▶ **Written exercise 1**:
Answer these questions about the passage.
(a) How many EYP programmes were delivered in 2022-23?
(b) How much Public Health Grant per annum did Redditch receive for the Community Safety Enhanced Youth Support Workers?
(c) Which Act set out the Serious Violence Duty?
▶ **Written exercise 2**: Copy the passage again, starting at the words "Following the overview" and stopping after "had been developed.". Swap "statutory" for "legal" wherever it occurs in that stretch.

▶ **Passage**:

## BEGIN

Following the overview report discussion in respect of the work of the NWCSP, Officers provided further information on the work of the Partnership, the Community Safety Team and partners in 2021-2022. During this presentation Members’ attention was drawn to the following:


·       The Domestic Abuse Act 2021 provided statutory guidance in respect of standards and best practice for Responsible Authorities with statutory duties to support and assist victims of domestic abuse. As a result of this guidance a domestic abuse partnership board had been established at County level and a Worcestershire Domestic Abuse Strategy had been developed.

·       Changes to the law as part of the Police, Crime, Sentencing and Courts (PCSS) Act 2022 focused on the overhaul of sentencing laws and measures to equip the police with more powers and tools to combat crime. The Serious Violence Duty, as laid out in the PCSS Act 2022, placed a requirement on Community Safety Partnerships (CSPs) to formulate and implement a strategy to prevent and reduce serious violence. Worcestershire CSPs were currently working together to establish how best to exercise this duty in a consistent and collaborative manner across Worcestershire.

·       It was noted that as part of the Government’s vision to reduce supply and demand for illegal drugs, there were now discussions underway to develop local strategies through the Herefordshire and Worcestershire Combating Drugs Partnership which covers Redditch Borough.

·       Details of the NWCSP core funding allocation from the PCC was provided, in addition to funding for Safer Redditch Tasking Group for 2022-23.


Details of specific community safety programmes delivered by NWCSP were provided as follows:


·       The Respect Programme – this programme delivered bespoke one-to-one mentoring, classroom sessions and whole school assemblies. The mentoring programme provided weekly sessions to young people who had been referred to the scheme as they were at risk of becoming victims or perpetrators of crime. Members were informed that there had been 30-60 referrals each half term and there were 155 open cases at any one time. The programme was now able to expand its current team of qualified mentors, following year-on-year increases in referrals. It was noted that Redditch was one of only two areas in Worcestershire to have such mentor project.

·       Community Safety Enhanced Youth Support Workers – in 2021-22 a three year Public Health Grant of £83k per annum for Redditch had been received from the Contain Outbreak Management Fund (COMF). This had been extended for a further year from the Worcestershire County Council (WCC) Public Health ring-fenced grant. The funding had been used to provide dedicated youth workers in Redditch.

·       The Empowering Young People Programme - This was an 11-week programme of arts and crafts, issue-based activities addressing life skills, confidence building and self-esteem work. Some topics that had been covered over the previous year had been ASB, County Lines Drug Dealing and Hate Crime Awareness. It was reported that 5 EYP programmes had been delivered in 2022-23.

·       Redditch Youth Outreach - Community Safety Team were working in conjunction with a local youth provider UP Foundation to deliver outreach and detached youth work across the Borough. Through these outreach patrols, at the height of summer, youth workers were engaging with up to 200 to 250 young people per month.

## END

▶ **Data supplied**:
## BEGIN

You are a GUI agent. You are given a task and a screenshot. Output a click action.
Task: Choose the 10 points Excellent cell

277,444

## END
## BEGIN

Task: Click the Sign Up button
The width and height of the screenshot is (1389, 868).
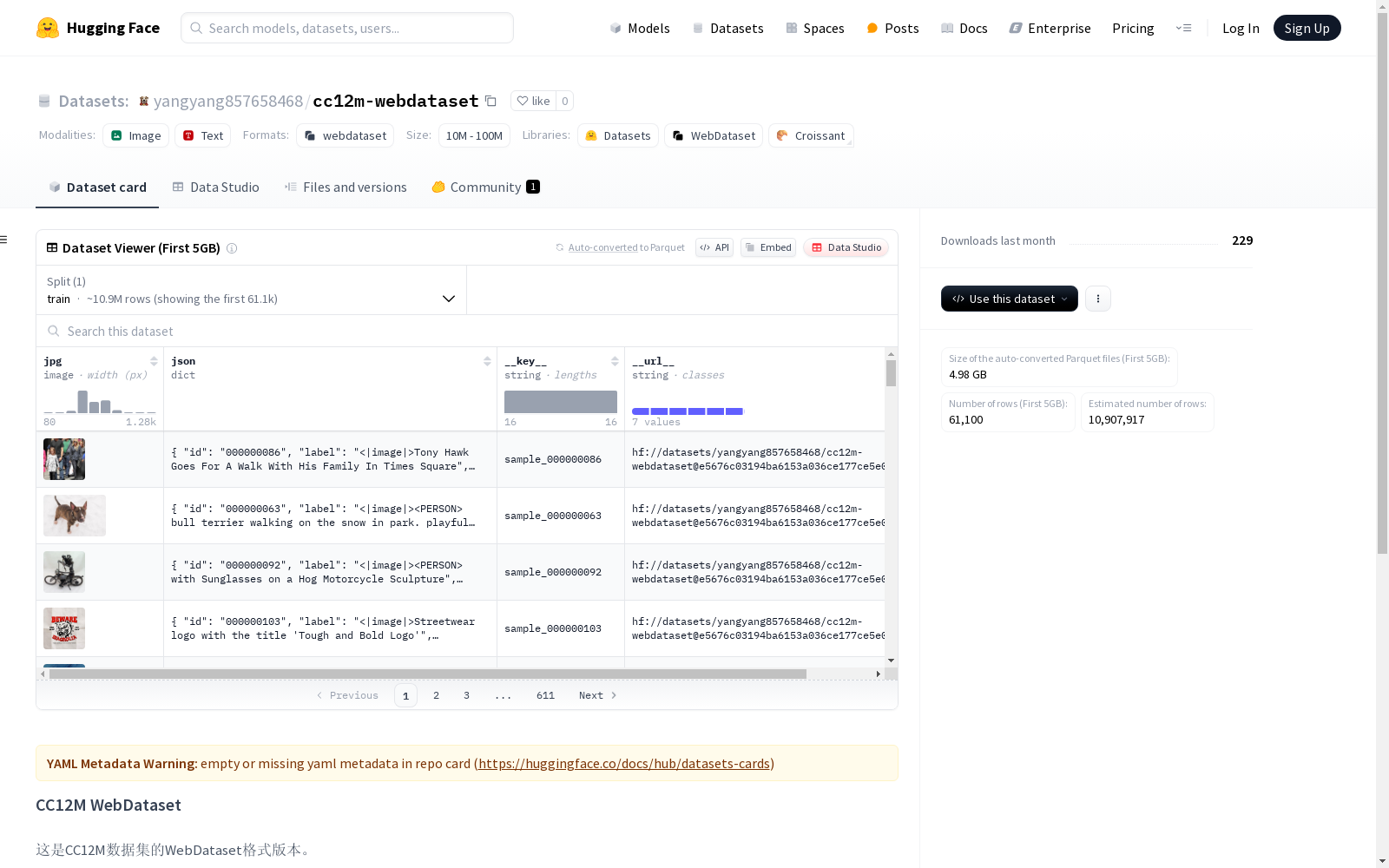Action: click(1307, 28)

## END

▶ **Exercise solution 1**:
(a) 5
(b) £83k
(c) The Police, Crime, Sentencing and Courts (PCSS) Act 2022

▶ **Exercise solution 2**:
Following the overview report discussion in respect of the work of the NWCSP, Officers provided further information on the work of the Partnership, the Community Safety Team and partners in 2021-2022. During this presentation Members’ attention was drawn to the following:


·       The Domestic Abuse Act 2021 provided legal guidance in respect of standards and best practice for Responsible Authorities with legal duties to support and assist victims of domestic abuse. As a result of this guidance a domestic abuse partnership board had been established at County level and a Worcestershire Domestic Abuse Strategy had been developed.